▸ Parts of the exercise:
A – What date does the court excerpt give for the order?
B – Update the court excerpt, starting with "The order of" and going on through "of the order.", with "retailers" replaced by "dealers".
C – List every action the court excerpt says the defendants were restrained from doing.
** begin Excerpt **
The order of May 8, 1953, ante, as a consequence of the above recited findings therein set forth, ordered the defendants restrained, pending final determination of the action, "from advertising for sale, offering for sale or selling any commodities bearing plaintiff's trademarks or name at prices less than those stipulated in plaintiff's fair trade contract now in effect with retailers of electrical appliances in the State of New Jersey or at prices less than the minimum resale prices set forth in plaintiff's current retail price list furnished by plaintiff to defendants from time to time while such fair trade contracts are in force and effect." The defendants do not appeal this portion of the order.
** end Excerpt **
** begin Records shown **
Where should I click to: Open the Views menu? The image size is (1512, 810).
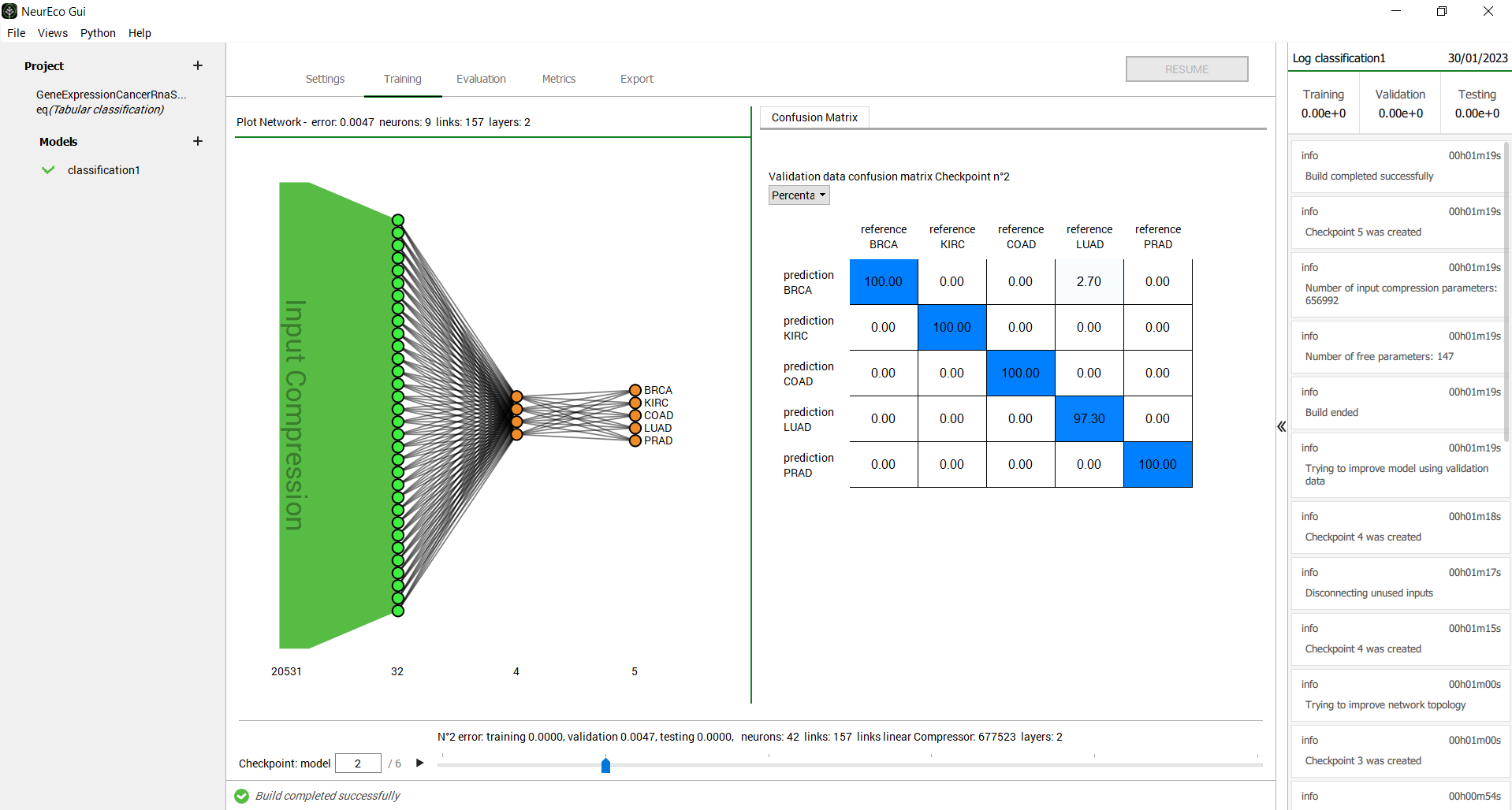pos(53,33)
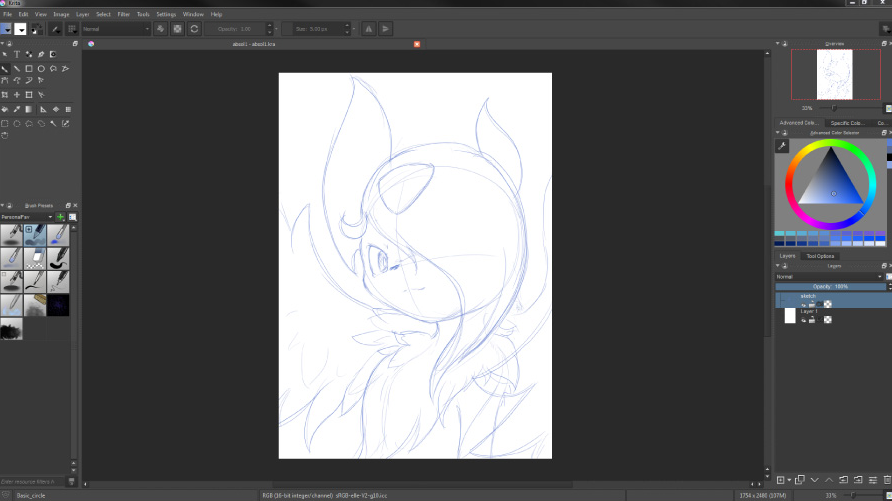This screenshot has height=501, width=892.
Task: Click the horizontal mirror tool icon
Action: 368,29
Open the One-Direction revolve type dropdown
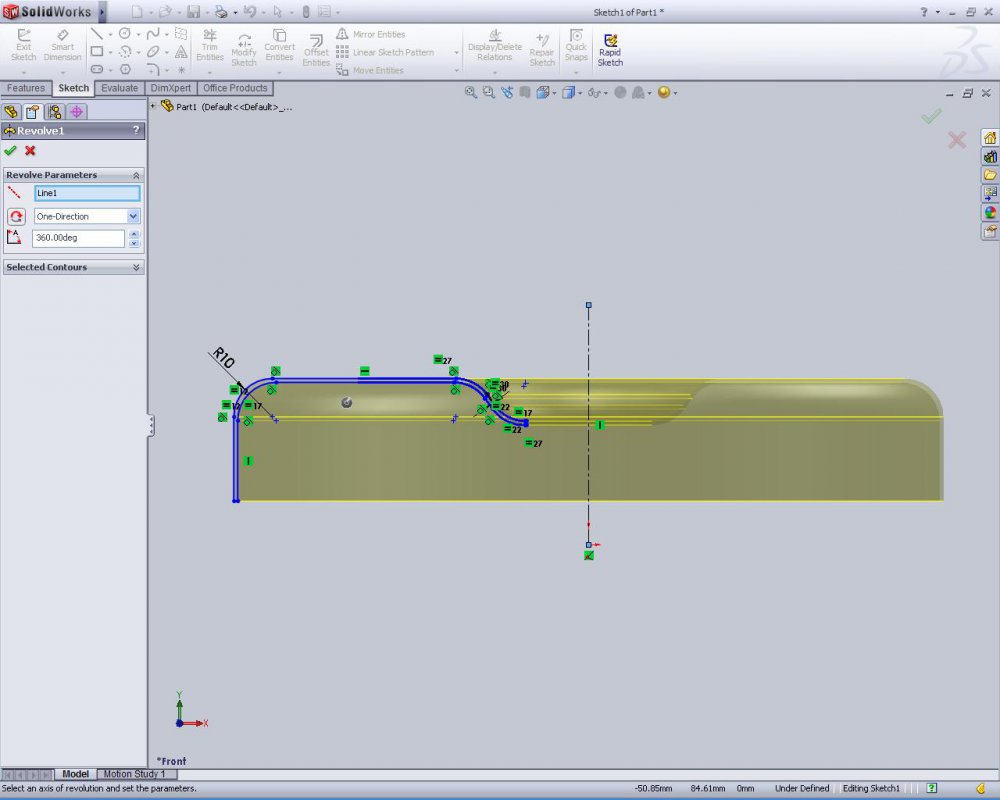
** end Records shown **
▸ Solution set:
A – May 8, 1953

B –
The order of May 8, 1953, ante, as a consequence of the above recited findings therein set forth, ordered the defendants restrained, pending final determination of the action, "from advertising for sale, offering for sale or selling any commodities bearing plaintiff's trademarks or name at prices less than those stipulated in plaintiff's fair trade contract now in effect with dealers of electrical appliances in the State of New Jersey or at prices less than the minimum resale prices set forth in plaintiff's current retail price list furnished by plaintiff to defendants from time to time while such fair trade contracts are in force and effect." The defendants do not appeal this portion of the order.

C – advertising for sale, offering for sale, selling